I agree context can change meaning
Of course they are different meanings. But many words have different meanings, and you have to choose the right one. Sometimes there is only one, sometimes more meanings for different contexts. Because it seems from some comments that the sentence never can work, I've proposed a context where it does.
baggiemews you are mistaken.. this link doesn't refer to businesses. silen03 is correct. agriculture in this article means crops as is stated repeatedly in the article. replace agriculture in the title with "crops" and "businesses" and see which makes sense. it means exactly what duo used it to mean. duo could have used a better noun as the subject (colture, raccolti) to be clear.

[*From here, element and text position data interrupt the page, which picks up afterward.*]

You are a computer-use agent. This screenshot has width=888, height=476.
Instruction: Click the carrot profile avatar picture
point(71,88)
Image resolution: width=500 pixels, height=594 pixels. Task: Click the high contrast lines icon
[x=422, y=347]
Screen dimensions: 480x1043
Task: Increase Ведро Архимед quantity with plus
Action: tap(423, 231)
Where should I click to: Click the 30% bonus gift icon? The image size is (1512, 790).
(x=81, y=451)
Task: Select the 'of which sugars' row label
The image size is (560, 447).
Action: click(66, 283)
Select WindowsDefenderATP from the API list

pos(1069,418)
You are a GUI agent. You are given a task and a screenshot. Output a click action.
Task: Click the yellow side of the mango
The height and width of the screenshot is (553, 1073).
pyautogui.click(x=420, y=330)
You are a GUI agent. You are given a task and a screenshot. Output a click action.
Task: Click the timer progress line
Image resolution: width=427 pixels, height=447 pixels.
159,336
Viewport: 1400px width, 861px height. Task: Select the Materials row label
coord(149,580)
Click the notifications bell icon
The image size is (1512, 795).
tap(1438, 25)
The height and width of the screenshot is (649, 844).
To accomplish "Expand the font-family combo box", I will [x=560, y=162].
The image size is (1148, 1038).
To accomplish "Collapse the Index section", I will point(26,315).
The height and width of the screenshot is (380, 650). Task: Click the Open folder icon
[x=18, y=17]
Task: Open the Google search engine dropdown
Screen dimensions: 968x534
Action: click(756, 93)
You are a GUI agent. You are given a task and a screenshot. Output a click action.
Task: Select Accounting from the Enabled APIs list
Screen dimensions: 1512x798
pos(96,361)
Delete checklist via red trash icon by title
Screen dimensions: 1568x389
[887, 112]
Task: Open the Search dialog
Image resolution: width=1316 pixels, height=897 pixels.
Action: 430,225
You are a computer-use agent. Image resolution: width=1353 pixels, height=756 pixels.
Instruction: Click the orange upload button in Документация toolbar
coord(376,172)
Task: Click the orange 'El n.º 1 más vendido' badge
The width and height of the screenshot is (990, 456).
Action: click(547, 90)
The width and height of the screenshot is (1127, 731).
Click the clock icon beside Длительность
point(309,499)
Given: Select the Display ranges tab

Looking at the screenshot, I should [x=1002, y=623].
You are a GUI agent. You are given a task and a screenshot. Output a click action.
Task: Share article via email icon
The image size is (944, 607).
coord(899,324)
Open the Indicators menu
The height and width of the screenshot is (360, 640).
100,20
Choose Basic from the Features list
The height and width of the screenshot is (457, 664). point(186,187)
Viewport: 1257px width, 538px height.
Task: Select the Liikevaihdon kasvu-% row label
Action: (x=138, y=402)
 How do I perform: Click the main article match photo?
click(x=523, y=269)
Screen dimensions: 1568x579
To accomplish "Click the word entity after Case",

This sentence is abominable English, and still is not corrected four years later. Or rather it is not English.
No one would ever say this in English. Instead we would say either “crops grow because of heat” (which I submitted and it rejected), or “agriculture flourishes due to heat.”Agricultur dois s not grow. No, no, no. No...and again, no.
in English (US) agriculture refers to the business, study or actual farming. I think we can't say that it never means crops but that usage would be very rare and definitely regional or even smaller geographic units. there is a reference by silen03 near the top of this page where 'agriculture' (English) does refer to crops but only as all crops not just wheat or corn or cotton or soy. this meaning brings it somewhere between 'business' and 'crops'.
I don't get why people don't like this sentence. It literally says that agricoltura stands for farming as well. The way I see it this means it's the whole practice/science/scientific experiments/arable lands/machinery/national product/infrastructure etc. etc. Stop thinking in English. Other languages are not so strict and/or words don't always "carry over". It's like saying "Homeland Security (or say Defense) is strengthened/tightened because of international tensions". How would you feel about this sentence as an English learner. Does this mean that policemen are doing push-ups in their backyard or something or that people spend money in alarms or electrocuting fences? Just saying. Don't be restricted by what you think the word means, you have to be open and re-interpret. Don't always question the "messenger (Duo)", rather accept the message for what it is and carry on.
What is important here is that I think this argument is one "forged" by sceptics of global warming (sponsored by oil magnates). They do tend to try to spread false/mischievous arguments like this so that people would think that global warming may have some upsides to it. "Agricultural output grows thanks to the heat" (the "extra" heat) so don't be afraid people, global warming is good, you'll have more food available because of it.
I can't speak on the Italian sentence, but in English there are better ways of articulating whatever this sentence is trying to communicate.
The problem with saying "Agriculture grows..." is that it's vague and ambiguous. Do they mean as an industry, in terms of production, or in terms of the plants themselves growing?
The word "grows" is probably the most vague word you could use in this context.
"Agriculture increases..." is probably better, and it was accepted for me, but even that isn't ideal.
Context would only help a little, unless you change the actual sentence:
"The agriculture industry grows..."
The crops grow..."
The crop yield grows..."
It doesn't matter if some people say that agriculture grows. It is incorrect! If we are supposed to be learning languages, then it has to make sense and be grammatically correct. Agriculture or farming does not grow, crops do. The only way one can use those 2 words in the same sentence may be "the interest in agriculture is growing or the agricultural industry is growing ........
Notice that agriculture in English is agricoltura in Italian, while the word cultura exists too! It's because culture in English (and same for French, whence English got it) can translate either as coltura or cultura depending on the meaning. It's useful to remember that for related words: agricoltore, but evento culturale.
The "correct" English answer is an abomination. No semi-intelligent English native speaker would have programmed such an answer into Duo, so after years of this sort of thing, Duo is clearly not interested in making use of such aforementioned people. We have six years of constructive criticism below, all to no avail.